> **PROBLEM STATEMENT**: From the line containing "Add the Business Central integration" down to the line containing "Given: Select the", copy out the entries below exactly, both lines included, and nothing else; pictures do not belong in the copy.

> **INPUT DATA**:
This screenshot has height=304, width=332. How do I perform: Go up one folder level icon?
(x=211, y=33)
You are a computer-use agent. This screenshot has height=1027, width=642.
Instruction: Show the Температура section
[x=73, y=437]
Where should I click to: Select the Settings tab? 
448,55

--

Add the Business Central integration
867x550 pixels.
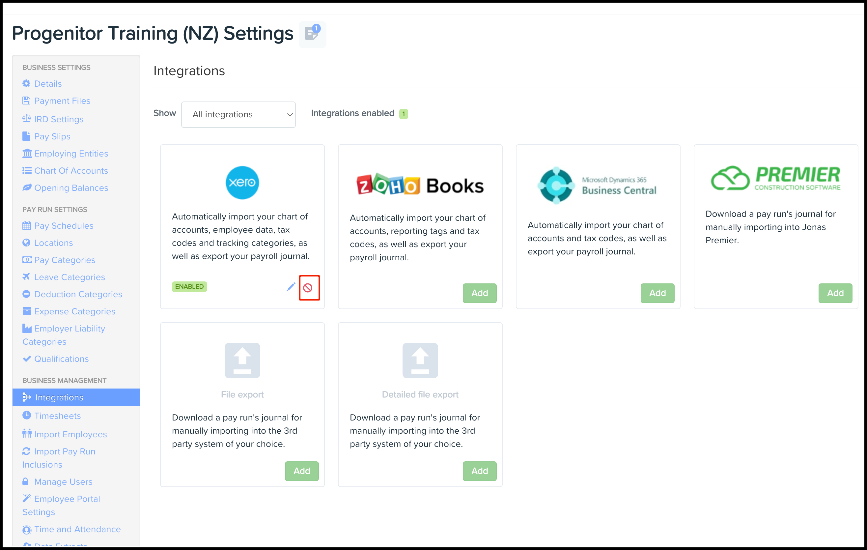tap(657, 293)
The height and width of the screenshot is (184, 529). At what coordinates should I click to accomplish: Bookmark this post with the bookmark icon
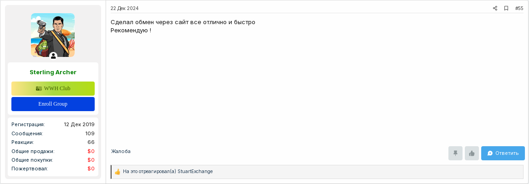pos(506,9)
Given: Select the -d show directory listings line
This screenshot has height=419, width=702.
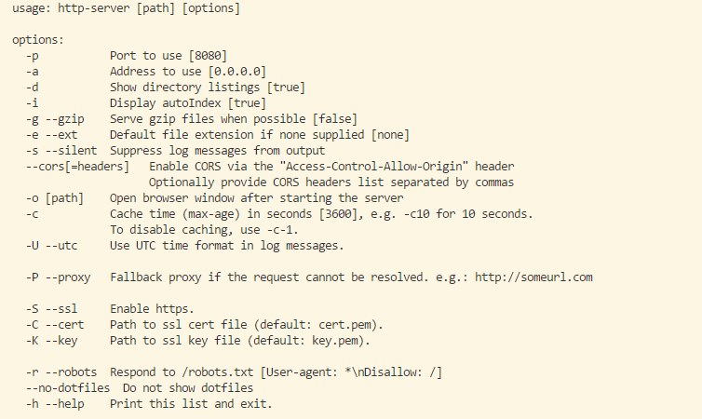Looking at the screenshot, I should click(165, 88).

> **EXERCISE RESULT**:
Add the Business Central integration
867x550 pixels.
tap(657, 293)
The height and width of the screenshot is (184, 529). At what coordinates should I click to accomplish: Bookmark this post with the bookmark icon
pos(506,9)
Given: Select the -d show directory listings line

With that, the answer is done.